In the year 1956 the science fiction writer Robert Heinlein published his memorable novel “Time for the Stars”. This was a tale of two twin brothers, one who stayed at home and the other who went off on a fantastic journey to the stars in a so called ‘Torchship’. They stayed in constant communication through the power of telepathy; the ultimate long distance communications device. The mission was put together by the Long Range Foundation, a non-profit organization that funds expensive, long term projects for the benefit of human kind. Moving at sub-light speeds the vessel takes many years to get to its destination. When we read science fiction, it all makes star travel seem so near and within our grasp. Our minds conceive of countless technologies, devices, and machines by which the journey can be launched.
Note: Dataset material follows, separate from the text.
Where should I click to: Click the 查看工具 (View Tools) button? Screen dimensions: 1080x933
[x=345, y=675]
But when is it really “Time for the Stars”? By this question, we mean of course when will we will be in a position to actually launch the first Starships towards those distant lights of Suns that shine like candles in the dark of our Cosmos? Well, several authors have actually looked at the problem, and it’s interesting to see what they have got to say about it.

The American born Robert Enzmann derived his ‘Ezmann Starship’ concept sometime in the 1960s. This would be a fusion powered vehicle carrying a colony of humans on a 60 year trip to the stars. It would travel at around 9 percent of the speed of light using its nuclear pulse based engines. Although Enzmann never wrote up his ideas, a recent 2012 Journal of the British Interplanetary Society (JBIS) study reviewed the Starship in it’s entirely in a paper titled “The Enzmann Starship: History and Engineering Appraisal” by Adam Crowl, Kelvin F.Long and Richard Obousy. The American author (and pioneer of model rockets) G.Harry Stine later look these ideas as a basis for his 1973 article in Analog magazine titled “A Program for Star Flight” in which he described an enormous ten-ship colony mission launched to the stars beginning in the year 1990. The entire program would involve ten vessels and cost something like $100 billion spread out over a couple of decades.
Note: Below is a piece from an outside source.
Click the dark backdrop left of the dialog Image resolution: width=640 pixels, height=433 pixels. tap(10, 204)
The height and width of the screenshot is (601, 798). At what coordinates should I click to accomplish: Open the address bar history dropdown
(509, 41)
One of the first people to try and estimate when star flight would be possible using credible scientific methods was the British born physicist Freeman Dyson. In his 1968 paper titled “Interstellar Transport” published in Physics Today, he looked at 4 percent economic growth rate scaling and concluded that this implied a Gross National Product for the United States of around one thousand times larger within 200 years. This meant that the first mission would be feasible from around the year 2168.
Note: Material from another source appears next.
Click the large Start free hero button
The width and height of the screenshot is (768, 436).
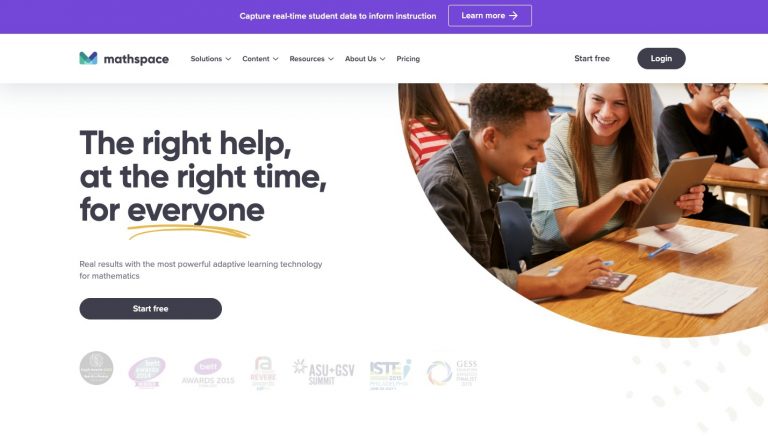[150, 309]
The American Brice Cassenti examined the problem in a 1982 JBIS in his paper “A Comparison of Interstellar Propulsion Methods”. He looked at velocity trends throughout history from the 1800s including sailing ships, early race cars, Earth escape velocity and solar escape velocity.  He concluded that the first missions on the order of 10 light years distance would be feasible around the year 2182.

During the British Interplanetary Society Project Daedalus Study of the 1970s Alan Bond and Anthony Martin considered the clear need for large space based infrastructure in order to facilitate the design, construction and assembly of a large multiple Mega-tons Starship. The (unmanned) fusion powered Daedalus would travel at 12 percent of the speed of light reaching its target stars in around half a century. They predicted it would not be feasible until around the year 2100 at the earliest although most likely much later.

Bond and Martin also lead the follow up 1984 World Ship studies published in “World Ships – An Assessment of the Engineering Feasibility” and “World Ships – Concept, Cause, Cost, Construction and Colonisation”. These were enormous vessels tens of kilometres in length, capable of carrying thousands of people and included an ocean. They would travel at a slow few percent of the speed of light towards the distance stars in journey times measuring centuries. They concluded, optimistically, that such vessels might be feasible around the year 2200.

The American physicist Robert Forward was renowned for his efforts to develop propellantless propulsion systems. He pioneered studies in solar sails, laser sails and even antimatter powered engines. In his 1976 JBIS publication titled “A Programme for Interstellar Exploration”, Forward constructed a plan for going to the stars as part of a strategic roadmap which saw the first light-sail based missions being launched around the year 2000.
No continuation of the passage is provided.